A Russian hacker charged with data theft in the U.S. has admitted to being part of one of the largest thefts of consumer data from U.S. financial institutions, brokerage firms, and other companies, Bloomberg reported citing a statement from the U.S. Justice Department.
35-year-old Russian national Andrei Tyurin from Moscow, who was extradited from Georgia last year, pleaded guilty to computer intrusion, wire fraud, bank fraud, and illegal online gambling offenses, the Justice Department said.
He’s accused of helping steal the personal data of more than 80 million customers from investment bank JP Morgan Chase from 2012 until mid-2015 in a hacking scheme uncovered by federal prosecutors four years ago. At the time the breach was described as the largest single theft of its kind.
“Ultimately, he [Tyurin] gathered the customer data of more than 80 million victims, one of the largest thefts of U.S. customer data from a single financial institution in history. With today’s plea, Tyurin’s global reign of computer intrusion is over and he faces significant time in a U.S. prison for his crimes,” Berman said in the statement.
Tyurin also allegedly targeted other U.S. financial institutions, brokerage firms, financial news publishers, and other American companies.
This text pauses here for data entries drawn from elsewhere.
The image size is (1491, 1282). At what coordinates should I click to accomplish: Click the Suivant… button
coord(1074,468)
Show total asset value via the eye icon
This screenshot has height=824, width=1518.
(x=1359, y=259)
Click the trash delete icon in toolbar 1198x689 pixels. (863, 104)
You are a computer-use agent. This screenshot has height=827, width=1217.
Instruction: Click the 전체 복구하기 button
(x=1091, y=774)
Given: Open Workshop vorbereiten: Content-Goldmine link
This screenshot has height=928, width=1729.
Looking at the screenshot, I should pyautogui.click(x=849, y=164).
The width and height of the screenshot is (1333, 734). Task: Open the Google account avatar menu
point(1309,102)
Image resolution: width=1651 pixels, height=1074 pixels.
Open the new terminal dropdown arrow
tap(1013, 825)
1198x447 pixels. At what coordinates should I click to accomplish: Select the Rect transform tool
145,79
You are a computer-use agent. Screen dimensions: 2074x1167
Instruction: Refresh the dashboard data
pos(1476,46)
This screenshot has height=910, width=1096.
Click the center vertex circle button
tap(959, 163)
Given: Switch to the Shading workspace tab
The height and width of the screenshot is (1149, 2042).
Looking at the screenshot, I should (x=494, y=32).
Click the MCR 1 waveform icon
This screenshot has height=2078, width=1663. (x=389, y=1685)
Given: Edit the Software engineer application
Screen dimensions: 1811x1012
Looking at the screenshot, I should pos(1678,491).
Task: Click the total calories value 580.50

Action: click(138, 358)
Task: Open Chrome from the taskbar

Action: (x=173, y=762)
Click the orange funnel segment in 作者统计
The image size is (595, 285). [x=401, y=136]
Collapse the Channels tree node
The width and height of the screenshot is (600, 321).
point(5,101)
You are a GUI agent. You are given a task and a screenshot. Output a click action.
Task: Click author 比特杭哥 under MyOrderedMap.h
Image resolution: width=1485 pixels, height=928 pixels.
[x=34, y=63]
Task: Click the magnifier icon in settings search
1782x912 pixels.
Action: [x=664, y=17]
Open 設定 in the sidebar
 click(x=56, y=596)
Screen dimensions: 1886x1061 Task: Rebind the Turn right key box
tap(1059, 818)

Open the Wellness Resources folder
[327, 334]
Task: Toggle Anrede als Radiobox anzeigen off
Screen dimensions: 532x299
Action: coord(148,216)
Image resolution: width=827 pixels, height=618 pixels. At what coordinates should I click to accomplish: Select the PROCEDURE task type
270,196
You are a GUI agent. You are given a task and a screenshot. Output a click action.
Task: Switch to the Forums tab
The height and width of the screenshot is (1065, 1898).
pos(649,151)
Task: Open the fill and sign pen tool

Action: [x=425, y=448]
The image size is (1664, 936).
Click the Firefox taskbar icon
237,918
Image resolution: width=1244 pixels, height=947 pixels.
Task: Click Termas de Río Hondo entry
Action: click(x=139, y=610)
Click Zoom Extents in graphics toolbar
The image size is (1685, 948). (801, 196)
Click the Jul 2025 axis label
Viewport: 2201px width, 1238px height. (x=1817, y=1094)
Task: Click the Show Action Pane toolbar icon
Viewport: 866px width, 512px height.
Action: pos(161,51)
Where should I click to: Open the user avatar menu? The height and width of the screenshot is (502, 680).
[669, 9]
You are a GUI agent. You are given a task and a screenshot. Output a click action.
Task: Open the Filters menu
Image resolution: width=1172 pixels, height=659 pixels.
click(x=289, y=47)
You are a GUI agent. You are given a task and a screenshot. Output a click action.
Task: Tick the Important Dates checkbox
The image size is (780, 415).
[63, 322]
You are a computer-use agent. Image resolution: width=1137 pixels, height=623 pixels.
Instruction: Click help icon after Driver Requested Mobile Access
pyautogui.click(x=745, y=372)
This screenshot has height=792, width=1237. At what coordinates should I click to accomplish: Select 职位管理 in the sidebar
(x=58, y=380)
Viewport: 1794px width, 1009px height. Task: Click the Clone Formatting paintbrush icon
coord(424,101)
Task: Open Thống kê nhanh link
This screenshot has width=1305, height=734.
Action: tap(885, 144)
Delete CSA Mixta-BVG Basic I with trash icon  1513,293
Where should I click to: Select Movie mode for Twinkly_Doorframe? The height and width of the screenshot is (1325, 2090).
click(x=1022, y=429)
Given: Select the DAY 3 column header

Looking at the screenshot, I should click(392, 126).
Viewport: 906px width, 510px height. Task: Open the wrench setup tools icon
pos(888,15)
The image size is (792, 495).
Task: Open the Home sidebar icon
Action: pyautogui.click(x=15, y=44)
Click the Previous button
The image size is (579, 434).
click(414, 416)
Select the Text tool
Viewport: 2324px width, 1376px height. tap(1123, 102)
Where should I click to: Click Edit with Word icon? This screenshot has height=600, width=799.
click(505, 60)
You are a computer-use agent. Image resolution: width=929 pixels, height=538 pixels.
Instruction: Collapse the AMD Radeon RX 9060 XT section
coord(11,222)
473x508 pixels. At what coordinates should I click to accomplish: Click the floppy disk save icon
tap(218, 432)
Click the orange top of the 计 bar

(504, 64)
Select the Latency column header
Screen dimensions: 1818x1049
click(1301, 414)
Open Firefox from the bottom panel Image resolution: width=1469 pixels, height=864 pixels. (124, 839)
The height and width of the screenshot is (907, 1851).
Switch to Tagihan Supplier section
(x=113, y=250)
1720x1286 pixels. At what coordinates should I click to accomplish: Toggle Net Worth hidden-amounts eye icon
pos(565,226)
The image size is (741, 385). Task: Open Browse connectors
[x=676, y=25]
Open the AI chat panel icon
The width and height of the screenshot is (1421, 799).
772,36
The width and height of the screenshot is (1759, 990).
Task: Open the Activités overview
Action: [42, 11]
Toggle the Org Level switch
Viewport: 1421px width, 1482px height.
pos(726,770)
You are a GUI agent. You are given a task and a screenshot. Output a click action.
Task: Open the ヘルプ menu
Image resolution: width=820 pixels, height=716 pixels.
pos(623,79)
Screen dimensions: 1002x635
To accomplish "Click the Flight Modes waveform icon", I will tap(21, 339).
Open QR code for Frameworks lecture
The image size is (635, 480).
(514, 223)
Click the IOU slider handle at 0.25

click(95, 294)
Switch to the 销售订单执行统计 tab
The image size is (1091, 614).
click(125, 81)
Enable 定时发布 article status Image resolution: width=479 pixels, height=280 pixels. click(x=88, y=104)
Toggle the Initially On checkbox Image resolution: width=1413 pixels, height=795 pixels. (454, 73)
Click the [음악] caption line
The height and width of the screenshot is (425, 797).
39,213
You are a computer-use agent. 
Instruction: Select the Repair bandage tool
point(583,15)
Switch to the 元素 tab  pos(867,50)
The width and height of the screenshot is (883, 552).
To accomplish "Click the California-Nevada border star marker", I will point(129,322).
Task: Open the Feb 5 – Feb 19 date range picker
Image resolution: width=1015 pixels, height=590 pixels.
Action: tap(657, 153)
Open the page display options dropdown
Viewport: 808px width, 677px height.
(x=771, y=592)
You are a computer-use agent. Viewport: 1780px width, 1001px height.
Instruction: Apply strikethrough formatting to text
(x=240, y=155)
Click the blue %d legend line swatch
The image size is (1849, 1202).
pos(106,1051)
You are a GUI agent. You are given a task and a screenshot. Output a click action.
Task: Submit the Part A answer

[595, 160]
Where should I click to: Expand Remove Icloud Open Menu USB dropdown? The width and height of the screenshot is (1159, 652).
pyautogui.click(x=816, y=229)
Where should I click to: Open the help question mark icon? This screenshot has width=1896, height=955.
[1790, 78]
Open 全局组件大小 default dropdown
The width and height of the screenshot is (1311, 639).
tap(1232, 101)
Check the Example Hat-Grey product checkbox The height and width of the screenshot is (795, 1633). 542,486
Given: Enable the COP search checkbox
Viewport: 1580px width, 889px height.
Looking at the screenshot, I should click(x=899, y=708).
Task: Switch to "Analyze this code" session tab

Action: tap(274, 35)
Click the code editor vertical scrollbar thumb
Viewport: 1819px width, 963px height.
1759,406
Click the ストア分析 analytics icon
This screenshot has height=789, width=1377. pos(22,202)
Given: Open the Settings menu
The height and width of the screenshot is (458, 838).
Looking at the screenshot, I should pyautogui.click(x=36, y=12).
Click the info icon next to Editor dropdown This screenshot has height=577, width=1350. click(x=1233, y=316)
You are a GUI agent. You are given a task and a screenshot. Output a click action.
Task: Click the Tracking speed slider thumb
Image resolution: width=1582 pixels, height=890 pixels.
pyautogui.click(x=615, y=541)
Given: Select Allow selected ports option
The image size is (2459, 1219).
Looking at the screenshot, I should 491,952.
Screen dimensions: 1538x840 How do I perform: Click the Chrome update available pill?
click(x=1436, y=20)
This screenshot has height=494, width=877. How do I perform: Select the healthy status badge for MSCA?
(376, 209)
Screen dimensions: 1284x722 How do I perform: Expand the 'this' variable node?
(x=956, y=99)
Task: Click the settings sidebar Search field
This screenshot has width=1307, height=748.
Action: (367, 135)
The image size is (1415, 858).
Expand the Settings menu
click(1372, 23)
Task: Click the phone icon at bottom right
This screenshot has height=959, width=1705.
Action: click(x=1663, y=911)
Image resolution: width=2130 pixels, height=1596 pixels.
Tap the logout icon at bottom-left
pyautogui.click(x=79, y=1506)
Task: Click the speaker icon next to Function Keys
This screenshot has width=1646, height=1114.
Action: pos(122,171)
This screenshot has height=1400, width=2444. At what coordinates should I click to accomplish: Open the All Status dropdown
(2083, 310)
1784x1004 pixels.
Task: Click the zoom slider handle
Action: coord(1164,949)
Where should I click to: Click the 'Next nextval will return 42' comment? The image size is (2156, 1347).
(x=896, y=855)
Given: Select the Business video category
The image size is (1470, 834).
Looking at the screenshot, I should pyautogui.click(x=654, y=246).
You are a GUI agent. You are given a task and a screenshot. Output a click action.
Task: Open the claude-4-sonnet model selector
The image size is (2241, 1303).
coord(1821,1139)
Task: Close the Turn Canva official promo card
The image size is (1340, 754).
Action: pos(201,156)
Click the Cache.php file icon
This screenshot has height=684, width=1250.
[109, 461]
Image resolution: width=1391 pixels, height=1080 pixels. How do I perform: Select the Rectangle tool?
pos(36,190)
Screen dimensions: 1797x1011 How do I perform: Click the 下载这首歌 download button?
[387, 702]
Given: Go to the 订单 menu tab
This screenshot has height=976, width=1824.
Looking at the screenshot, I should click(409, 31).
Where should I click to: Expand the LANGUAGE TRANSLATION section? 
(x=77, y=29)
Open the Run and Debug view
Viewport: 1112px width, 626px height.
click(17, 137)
He’s scheduled to be sentenced on February 13, 2020.
In building their case against Tyurin, prosecutors amassed more than 3,000 pages of digital chats between him and his co-conspirators, primarily in Russian. They also recovered evidence from electronic devices seized from other defendants after they were arrested in Israel, as well as data from the companies documenting the intrusion into their networks.
Tyurin was charged in a sealed indictment in 2015, but he remained at large until his apprehension in Georgia and September 2018 extradition to the U.S.
Court filings show that Tyurin agreed to plead guilty a month ago and that he had been in negotiations with the government since the spring. He has been held at the federal jail in lower Manhattan since his extradition to the U.S.